Are you planning retirement for your clients?

 

Start with planning when Canada Pension Plan (CPP) and Old Age Security (OAS) pension benefits should be taken.  Here are some recent changes to take into account:

Canada Pension Plan

Taxpayers may opt to begin receiving their CPP retirement pension as early as age 60, albeit with a significant reduction in the value of their pension.  For each month between the start date of the pension and the taxpayer’s 65th birthday, the pension is reduced by 0.58% (for 2015, 0.6% for 2016).  For those who start on their 60th birthday in 2015, the reduction is 34.8%.

If they continue to work though, they will still have to continue to contribute on their CPP insurable earnings until they reach age 70 or opt out of contributing.  Those contributions made after the pension starts will generate an additional pension benefit called a post-retirement benefit.  For those who earn the maximum CPP insurable earnings ($53,600 for 2015), their $2,500 premiums will purchase an additional $27/month pension.  Contributions must continue at least to age 65.  As of the month the taxpayer turns 65, he may opt out of further contributions by filing Form CPT30 with his employer’s payroll department.
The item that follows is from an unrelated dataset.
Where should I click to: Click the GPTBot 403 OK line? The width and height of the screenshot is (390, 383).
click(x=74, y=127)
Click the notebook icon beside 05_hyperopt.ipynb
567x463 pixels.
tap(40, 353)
For those who don’t need their CPP income until later, an increased pension may be garnered by delaying the start date beyond age 65.  The pension amount is increased by 0.7% per month of deferral for a maximum increase of 42%.

Whether the CPP pension is received early or late, it must be applied for.  Application should be made to Service Canada either through their online application form or on paper using form SC ISP-1000.  It is recommended that the application be submitted six months prior to the desired pension start date.